Under the Florida Wrongful Death Act, a decedent’s loved ones can sue someone for a fairly broad range of bad acts that results in the decedent’s death, including negligence, default, or breach of contract or warranty.

The most common situation implicating a wrongful death claim in Florida is negligence in the operation of an automobile. In fact, Florida has more pedestrian-automobile accidents resulting in death than any other state in the country.

The first step to making a successful wrongful death claim in such cases is proving the negligence of the party that caused the accident. As will be discussed in the remainder of this article, this is not always a straightforward process, and may require the services of an experienced personal injury attorney.

What Makes Florida Negligence Law Special?

Essentially, negligence law is based around the idea that someone who does not exercise reasonable care in taking an action should be liable for damages, injuries, or death to another that result from those actions.

But what happens in cases where both parties were negligent to some extent?
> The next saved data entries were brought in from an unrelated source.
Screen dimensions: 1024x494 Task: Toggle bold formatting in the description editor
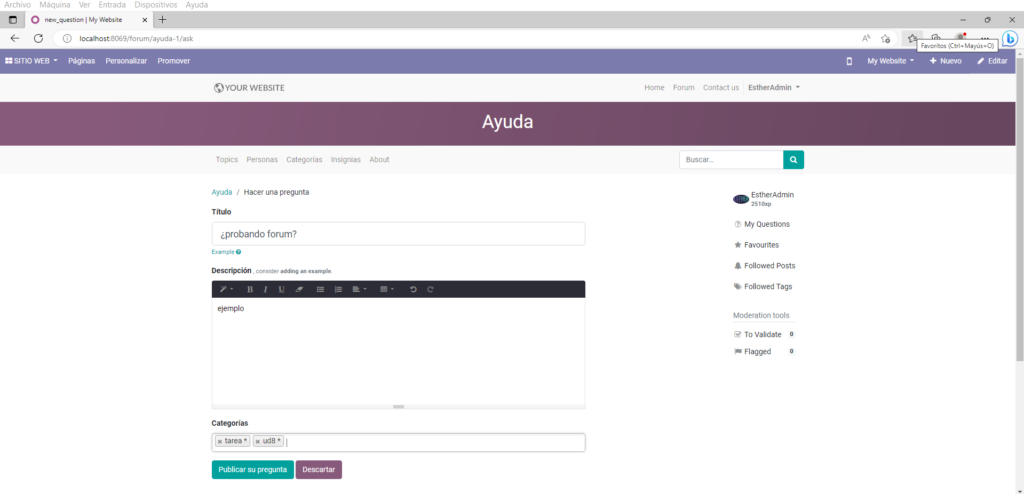(x=249, y=289)
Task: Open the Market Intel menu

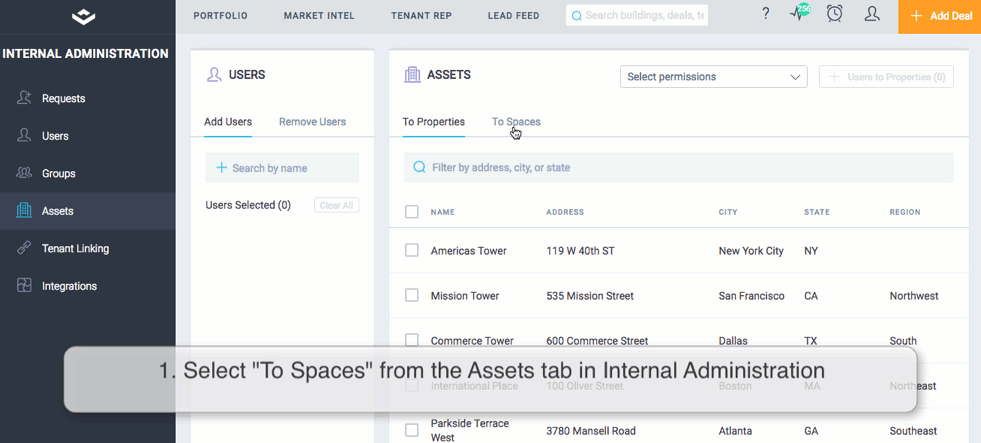Action: (x=318, y=16)

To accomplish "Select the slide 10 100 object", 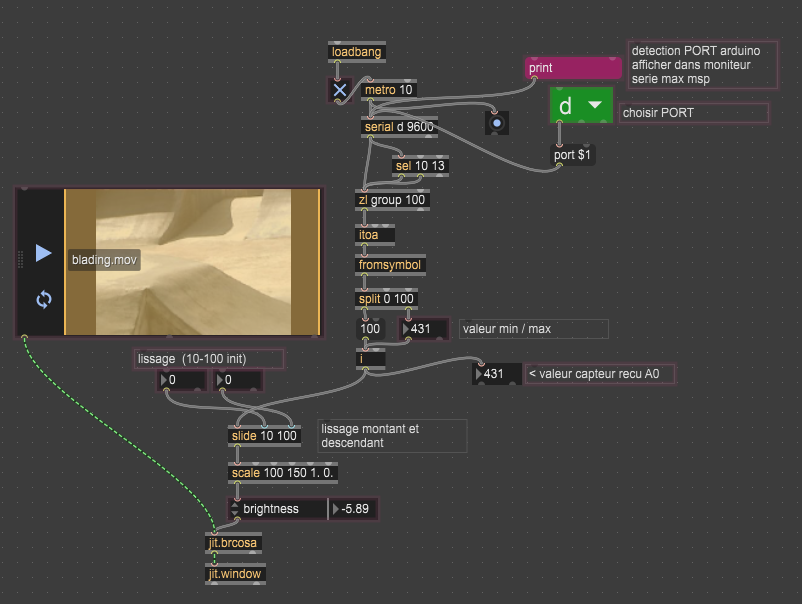I will [264, 436].
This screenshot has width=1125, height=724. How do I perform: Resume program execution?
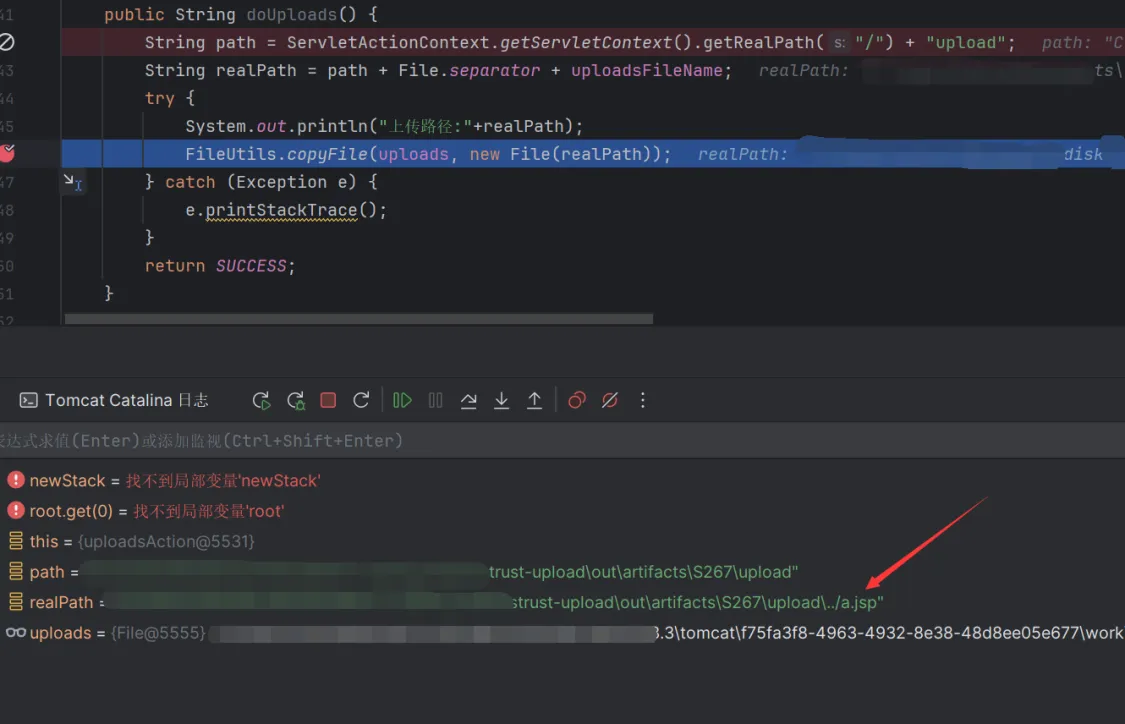tap(402, 400)
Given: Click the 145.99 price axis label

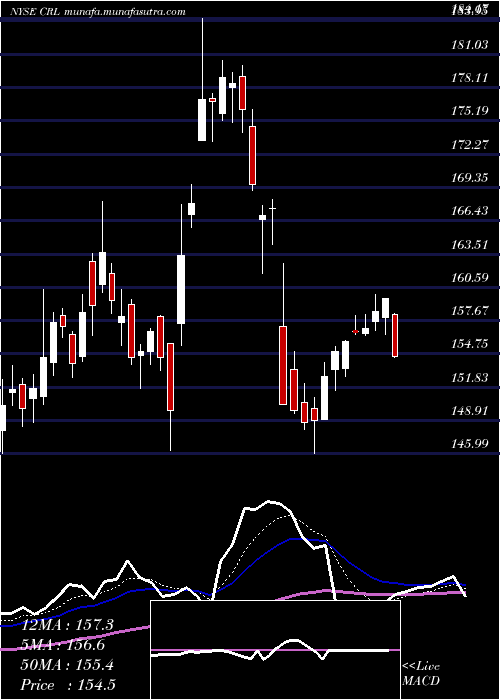Looking at the screenshot, I should pos(471,444).
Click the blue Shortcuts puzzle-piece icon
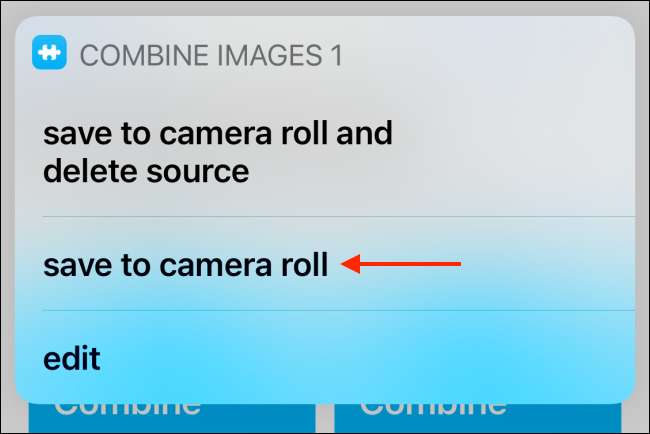The image size is (650, 434). pos(50,54)
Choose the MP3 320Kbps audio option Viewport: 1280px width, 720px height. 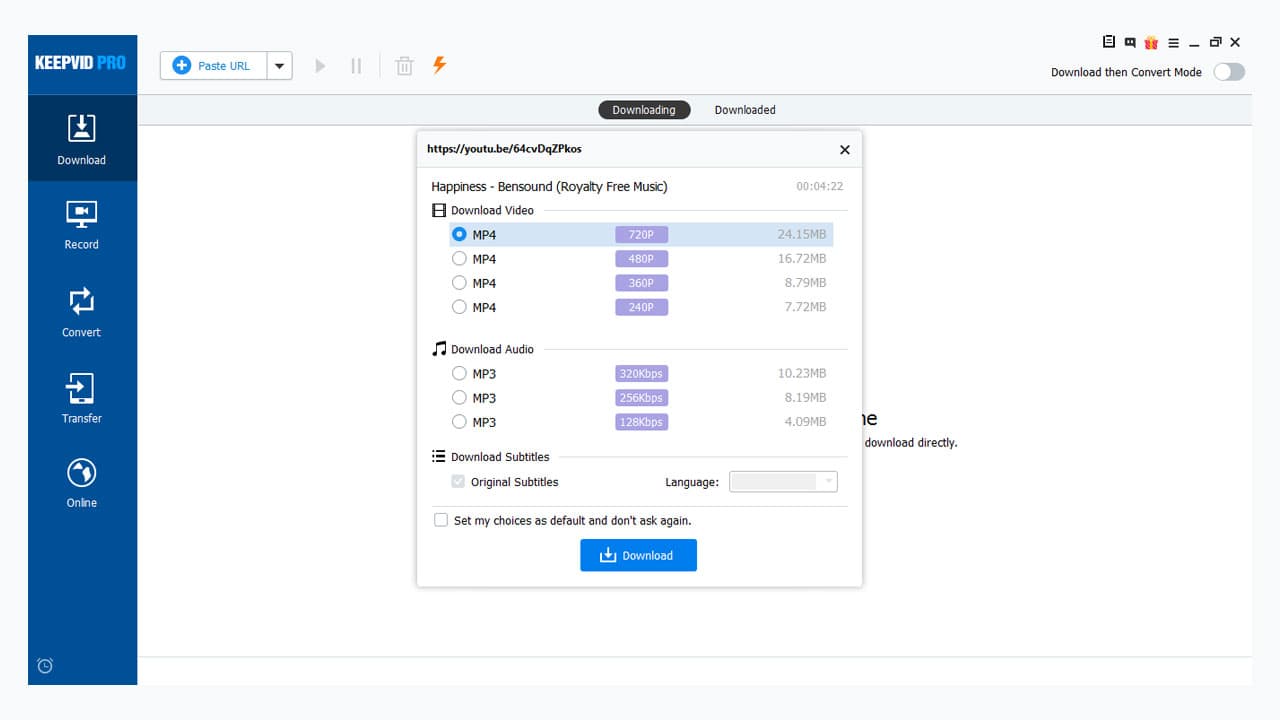point(459,373)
Especially due to the prevalence of personal electronics now, this situation happens more often than you would think. For example, imagine a pedestrian starts to jaywalk across a street while texting on his smartphone. At the same time, a speeding driver on the road is also distracted by an incoming text on his smartphone and runs into the pedestrian.

Both parties were clearly at fault for the accident, but it’s not clear who is more at fault and who should be liable for the pedestrian’s death.

In America, there are three ways that situations of negligence are handled, depending on the law of the state:

Pure Contributory Negligence – Pure contributory negligence law bars a party that was even the tiniest bit at fault for the accident from recovering damages. In states with pure contributory negligence law, the pedestrian’s loved ones would be barred from recovering any damages from the driver because he was also negligent in jaywalking while distracted on his smartphone. This is a rather harsh result and most states have moved away from this regime.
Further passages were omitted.